II - Richesse individuelle et imaginaire spatial

‘“ Dans la ville, faire ou non partie des élites opère d’intenses partages et l’imaginaire lui-même obéit évidemment à ces ruptures entre groupes sociaux ”’ (Farge, 1995, p. 89-90). Les représentations spatiales reflètent particulièrement la hiérarchie sociale de Niamey.

Tout d’abord, en ce qui concerne la qualification des quartiers de la ville, les femmes modestes renforcent celle des zones identifiées : elles leur donnent un caractère plus prononcé que les femmes pauvres et leurs réponses sont moins dispersées. Le zonage est encore plus marqué pour elles : par exemple les quartiers de la zone animée, plus le jour que la nuit, sont cités plus systématiquement en réponse aux questions : ‘“ Quels sont les quartiers animés le jour ? ” ou “ Quels sont les quartiers animés la nuit ? ”’. De plus, la zone animée la nuit a des qualités diverses chez les femmes pauvres (elle peut être riche ou pauvre par exemple) alors qu’elle est plus caricaturée comme telle chez les femmes modestes (tableau 4-8). Enfin, les femmes à revenus modestes citent en moyenne plus de quartiers par question. Nous pouvons en conclure qu’elles ont une représentation plus globale de la ville, basée plus généralement sur des critères socio-économiques qui définissent l’espace urbain : les lieux et les quartiers sont clairement identifiés grâce à des caractéristiques liées à la richesse, à l’animation et aux modes de vie.

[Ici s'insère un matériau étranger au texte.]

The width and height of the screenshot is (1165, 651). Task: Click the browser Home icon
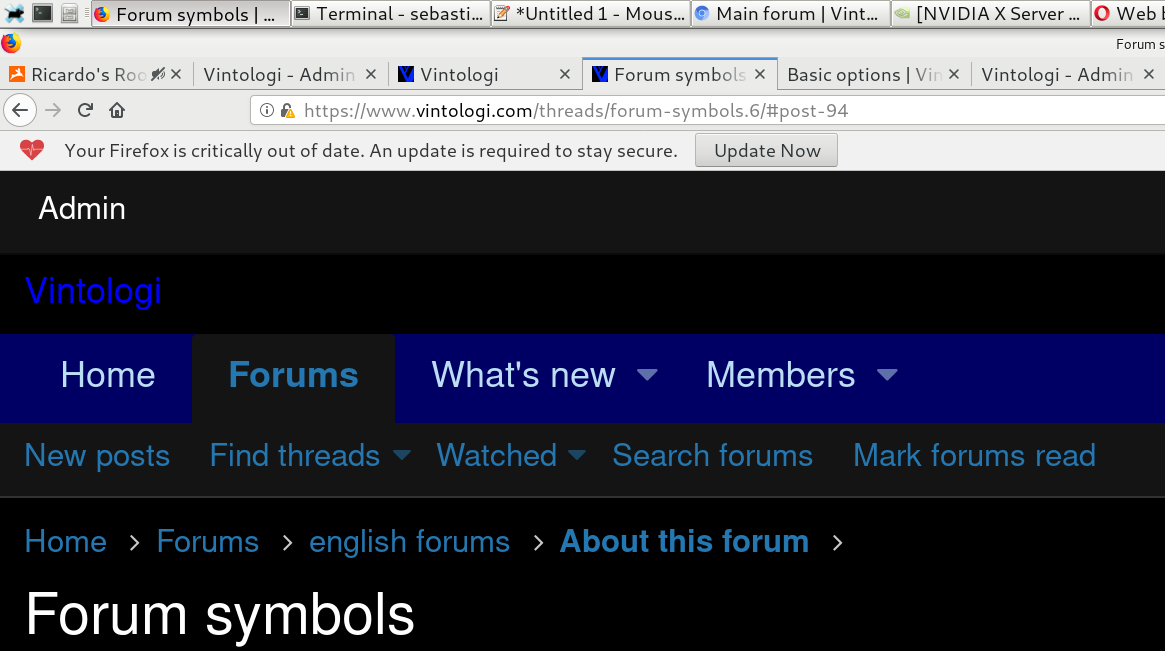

  Riche Pauvre Dangereuse Animée le jour Animée la nuit Villageoise Total
Zone animée le jour              
- femmes pauvres 4 4 3 59 29 1 100
- femmes modestes 2 3 1 64 31 0 100
Zone animée la nuit              
- femmes pauvres 22 21 7 20 25 5 100
- femmes modestes 10 15 11 22 34 8 100
Zone dangereuse              
- femmes pauvres 0 4 93 0 0 3 100
- femmes modestes 0 0 100 0 0 0 100
Zone dangereuse et pauvre              
- Femmes pauvres 12 24 34 10 8 11 100
- Femmes modestes 8 37 30 8 6 10 100
Zone villageoise et pauvre              
- femmes pauvres 2 35 8 4 4 47 100
- Femmes modestes 0 42 12 3 3 41 100
Zone riche              
- femmes pauvres 94 1 2 2 1 1 100
- femmes modestes 92 0 2 3 2 1 100
Note : Les chiffres représentent la répartition, pour chaque groupe d’individus, du nombre total de réponses appartenant à la zone (par exemple, les femmes pauvres ont cité 725 fois un quartier de la zone animée le jour, 59 % des ces réponses l’étaient à la question de l’animation de jour, et 29 % à la question sur l’animation de nuit). En gras, on indique les pourcentages relatifs aux qualités de la zone concernée.

Pour les hommes, ces différences sont nettement moins fortes car la pauvreté n’est pas synonyme d’inactivité, ce qui est moins le cas des femmes (graphe 4-18). Les pauvres peuvent également se déplacer en ville et y développer de nombreux contacts, se rendre compte des écarts effectifs entre les quartiers. Cependant, les tendances observées chez les femmes restent vérifiées pour les hommes.